> Ausgewählter Auszug:
- - -
Abbildung 1: Bisherige Wasserversorgung am geplanten Wasserhaus-Standort

Ob in Europa oder in Entwicklungs- oder Schwellenländern, viele innovative Technologien haben mit mangelnder Akzeptanz seitens der Nutzer zu kämpfen. Bei Sanitärkonzepten trifft dies in besonderem Maße zu, da diese in die Privatsphäre eingreifen. Wie viele andere Neuentwicklungen auch, verlangen neue Sanitärkonzepte in der Regel eine Änderung des Nutzerverhaltens. Um beispielsweise das richtige Funktionieren von Trenntoiletten zu gewährleisten, müssten sich Männer angewöhnen, im Sitzen zu urinieren.

Entwicklung von Sanitärkonzepten im Dialog mit Nutzern und Nutzerinnen¹
¹ Der besseren Lesbarkeit halber wird im Folgenden ausschließlich die männliche Form verwandt; es sind jedoch Männer und Frauen gleichermaßen gemeint.

Von Friederike Arnold*

Jedoch sind gerade im Sanitärbereich Verhaltensänderungen besonders schwierig zu bewirken: In vielen Kulturkreisen ist alles, was im weitesten Sinn mit „Toilette“ zu tun hat, ein Tabuthema, so dass diesbezügliche Kommunikation schwierig ist.
Aus den Wirtschaftswissenschaften ist bekannt, dass die Beteiligung von Kunden an der Produktentwicklung zum Produkterfolg beiträgt. Die Forschung zur Akzeptanz erneuerbarer Energien zeigt, dass die Partizipation der zukünftigen Nutzer einer Technologie an der Implementierung förderlich für die Nutzerakzeptanz ist. Auch für die Entwicklung und Umsetzung innovativer Sanitärkonzepte ist die Beteiligung an allen Phasen des Entwicklungsprozesses von der Idee über den Bau eines Prototyps bis hin zur Implementierung sinnvoll.

Nutzerbeteiligung

Gründe für die Beteiligung der Nutzer an der Entwicklung neuer Sanitärkonzepte gibt es viele: Potenzielle Nutzer können als Experten ihres eigenen Lebens betrachtet werden; besser als jeder Außenstehende können sie darüber Auskunft geben, welche Gewohnheiten sie pflegen und welche Bedürfnisse sie haben. Während bei einigen Entwicklungsingenieuren die technische Machbarkeit im Vordergrund steht, denken Nutzer eher an praktische Relevanz. Durch den Austausch mit zukünftigen Nutzern wird sichergestellt, dass Konzepte auf die Nutzerbedürfnisse zugeschnitten sind und auch tatsächlich genutzt werden. Nicht zuletzt gehört es auch zum Verständnis von Demokratie, dass die Menschen bei den Themen, die sie betreffen, die Möglichkeit zur Mitsprache haben.
Wird ein Sanitärkonzept bereits für einen speziellen Ort, wie beispielsweise einen Wohnkomplex, entwickelt, sprechen noch weitere Gründe für die enge Einbindung der Nutzer: Auch hier erhöht die Beteiligung die Wahrscheinlichkeit, dass das Konzept zu den Nutzern passt. Zudem bewirkt die Nutzerbeteiligung an sich eine erhöhte Akzeptanz, wie beispielsweise die Möglichkeit, Fragen zu stellen, eigene Vorschläge einzubringen und an Entscheidungen teilzuhaben. Durch eine umfassende Information der Nutzer, die mit einer Beteiligung notwendig einhergehen muss, können sich nach und nach Einstellungen verändern.
- - -
> Datenabschnitt:
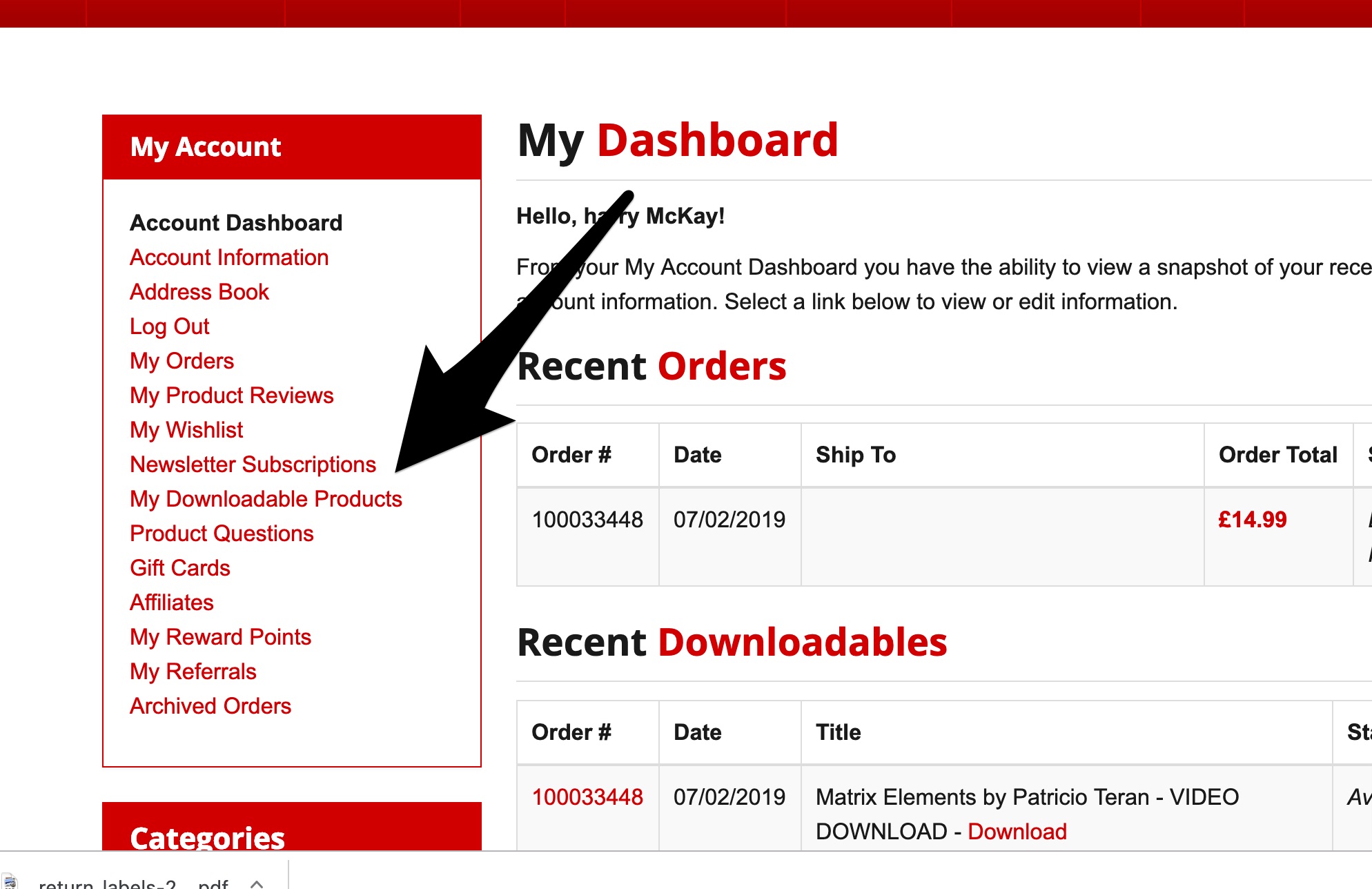Open My Downloadable Products link
Viewport: 1372px width, 889px height.
pyautogui.click(x=266, y=499)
- - -
> Arbeitsauftrag: Welche Phasen des Entwicklungsprozesses zählt der Auszug über Sanitärkonzepte auf? Nennen Sie alle.

> Erwartete Antwort: Die Phasen sind die Idee, der Bau eines Prototyps und die Implementierung.